Thanks to increased digitization capabilities, most of those downstream steps can likely be automated. For example:
- Determining the number of days until the invoice is due
- Finding the lowest routing cost to pay off the invoice
- Noting exceptions that need to be processed
- Providing proof of delivery
Automating invoice financing includes digitizing documents, converting scanned or written documents into text with optical character recognition, and transferring and analyzing data through robotic process automation. When these steps become more hands-off, it frees up your team to do more in other areas, improving internal productivity. And automated data analysis can help you make more accurate decisions, allowing you to better adhere to CRA requirements.

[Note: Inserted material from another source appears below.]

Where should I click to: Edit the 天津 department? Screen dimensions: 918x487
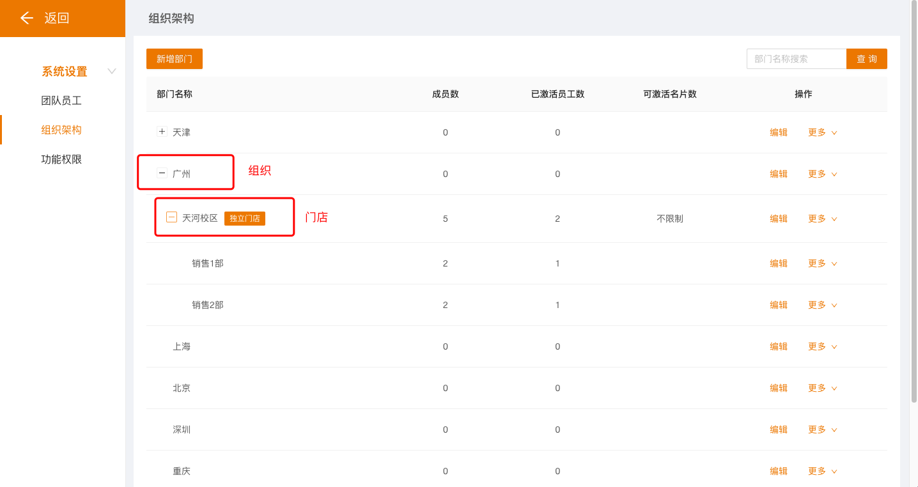pos(778,132)
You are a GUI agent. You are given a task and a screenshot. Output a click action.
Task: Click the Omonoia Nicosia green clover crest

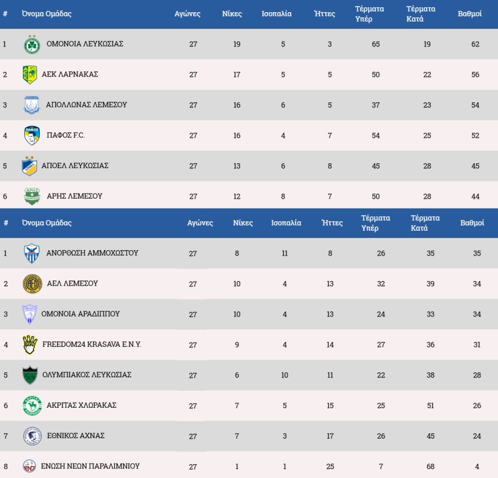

Improving risk management, not replacing decision makers
Being the best in class at invoice processing isn’t going to give you a competitive advantage — but being the best in class at risk might. Improving risk modeling is the biggest way automating invoice assessment can add value and help you adhere to the CRA more easily.
It’s not about automating the decision, but about automating how you conform to risk parameters. Say you are looking through a set of invoices and weighing them against your risk measurements. For example, the risk department says for these three things, number one is the most important, followed by numbers two and three. If the invoices don’t measure up according to that scale, you’re not likely to finance them. And oftentimes, LMI or underserved businesses won’t be in line with those risk parameters.
On the other hand, if you look at the data actually being processed by an automated invoice financing platform, you may see that it is actually not in line with those parameters. This means you could have more opportunities to finance the invoices of LMI businesses than it originally seemed. You may say, “We may want to rethink this because, end to end, the defaults are coming from people with subpar data quality on numbers one and three, but number two is not relevant.”
Automated invoice financing takes over the process and production of risk assessment, but you still create the guidelines. Ultimately, the decision makers are still in charge; the automation just lessens their work in one area to be able to focus more on what is most important.
Improving speeds to get a competitive edge
On top of improving the quality of risk assessment, you can also increase the quantity of cases you review with an automated process. If your competitors are already automating, this area especially needs your focus because they’ll already have quicker processing times than you do.
Consider all your processes that are currently manual. How many of those could you automate? For example, think of reconciling an invoice with the purchase order with a delivery slip. With an automated system, rather than reconciling the invoice, the process worker just checks to make sure the details on the order slip match the purchase order. If it doesn’t match up, he or she can troubleshoot to determine why. Because his or her job is quicker, more time has been freed up to either increase output or take on a broader role.
For executives, automation not only means freeing up employees’ time, but also giving you more time to focus on the bigger picture. When evaluating the appropriate level of risk, for example, automated invoice financing can check applications against your predetermined set of standards, allowing you more time to focus on determining those standards or making final decisions.
The rise in process automation, particularly that of invoice financing, presents a ripe market for your bank. Not only does it create a new market of potential small business customers, but it also helps you better adhere to CRA standards and, therefore, raise your rating — which can impact everything from your public image to your ability to partner with other institutions.